------ Exercise material
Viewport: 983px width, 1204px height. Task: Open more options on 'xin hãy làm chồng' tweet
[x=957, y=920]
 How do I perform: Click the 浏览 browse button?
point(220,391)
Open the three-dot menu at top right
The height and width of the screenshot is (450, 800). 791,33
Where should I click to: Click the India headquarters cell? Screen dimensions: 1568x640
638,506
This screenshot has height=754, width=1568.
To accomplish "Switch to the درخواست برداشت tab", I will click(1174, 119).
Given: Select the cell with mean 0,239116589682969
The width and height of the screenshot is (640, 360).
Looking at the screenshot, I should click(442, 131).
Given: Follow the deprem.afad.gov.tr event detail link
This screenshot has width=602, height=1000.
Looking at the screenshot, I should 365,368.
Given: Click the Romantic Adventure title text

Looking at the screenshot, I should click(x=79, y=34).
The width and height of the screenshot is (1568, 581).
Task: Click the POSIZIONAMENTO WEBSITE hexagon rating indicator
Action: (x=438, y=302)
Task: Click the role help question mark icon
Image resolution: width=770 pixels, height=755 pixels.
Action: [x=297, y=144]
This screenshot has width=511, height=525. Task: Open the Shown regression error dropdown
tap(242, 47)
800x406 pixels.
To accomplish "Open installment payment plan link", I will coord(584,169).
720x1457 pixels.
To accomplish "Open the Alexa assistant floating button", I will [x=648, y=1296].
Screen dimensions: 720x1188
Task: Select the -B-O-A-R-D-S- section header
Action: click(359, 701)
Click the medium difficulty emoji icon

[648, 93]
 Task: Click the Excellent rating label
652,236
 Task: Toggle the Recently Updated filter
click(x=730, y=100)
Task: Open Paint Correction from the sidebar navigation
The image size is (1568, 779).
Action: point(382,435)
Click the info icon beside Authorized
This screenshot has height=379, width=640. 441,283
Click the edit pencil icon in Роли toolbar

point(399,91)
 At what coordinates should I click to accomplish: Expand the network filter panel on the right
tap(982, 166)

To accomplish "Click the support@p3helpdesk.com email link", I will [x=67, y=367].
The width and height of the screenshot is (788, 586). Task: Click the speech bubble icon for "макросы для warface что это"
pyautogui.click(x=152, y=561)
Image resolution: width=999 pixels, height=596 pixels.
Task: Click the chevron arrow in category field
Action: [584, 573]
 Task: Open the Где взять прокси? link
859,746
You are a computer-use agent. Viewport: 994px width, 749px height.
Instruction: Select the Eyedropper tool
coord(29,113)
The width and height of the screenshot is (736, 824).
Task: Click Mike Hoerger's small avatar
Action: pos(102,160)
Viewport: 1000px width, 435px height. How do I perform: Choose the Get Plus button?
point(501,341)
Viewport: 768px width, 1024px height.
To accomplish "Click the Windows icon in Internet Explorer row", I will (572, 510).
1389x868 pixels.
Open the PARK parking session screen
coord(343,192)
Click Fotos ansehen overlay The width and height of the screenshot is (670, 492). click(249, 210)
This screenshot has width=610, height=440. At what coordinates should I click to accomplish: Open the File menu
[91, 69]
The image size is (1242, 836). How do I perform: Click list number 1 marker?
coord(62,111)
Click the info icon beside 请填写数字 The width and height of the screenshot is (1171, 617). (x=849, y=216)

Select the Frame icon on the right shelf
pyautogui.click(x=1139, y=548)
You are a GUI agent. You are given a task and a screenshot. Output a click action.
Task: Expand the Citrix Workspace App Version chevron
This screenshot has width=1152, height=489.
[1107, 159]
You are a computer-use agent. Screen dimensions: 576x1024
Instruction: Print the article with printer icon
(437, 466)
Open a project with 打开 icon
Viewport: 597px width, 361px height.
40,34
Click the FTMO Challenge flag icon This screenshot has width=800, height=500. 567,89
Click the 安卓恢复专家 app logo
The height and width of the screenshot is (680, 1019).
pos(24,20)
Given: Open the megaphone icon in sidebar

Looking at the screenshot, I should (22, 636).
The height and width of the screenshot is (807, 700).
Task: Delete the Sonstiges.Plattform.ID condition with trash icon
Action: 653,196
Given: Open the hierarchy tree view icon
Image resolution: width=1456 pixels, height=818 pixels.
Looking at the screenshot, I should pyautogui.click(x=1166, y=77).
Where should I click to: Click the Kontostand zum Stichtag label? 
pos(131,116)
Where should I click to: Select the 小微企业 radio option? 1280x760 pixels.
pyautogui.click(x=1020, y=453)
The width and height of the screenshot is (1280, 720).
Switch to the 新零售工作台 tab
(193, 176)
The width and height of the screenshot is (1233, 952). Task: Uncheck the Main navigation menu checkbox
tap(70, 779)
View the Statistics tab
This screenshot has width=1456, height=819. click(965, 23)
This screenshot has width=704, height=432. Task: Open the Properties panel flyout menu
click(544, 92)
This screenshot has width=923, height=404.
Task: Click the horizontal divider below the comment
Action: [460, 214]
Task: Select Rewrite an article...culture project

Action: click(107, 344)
------------
Lines from the entries that contain the string "computer" must be found and copied.

You are a computer-use agent. Viewport: 994px width, 749px height.
You are a computer-use agent. Screen dimensions: 576x1024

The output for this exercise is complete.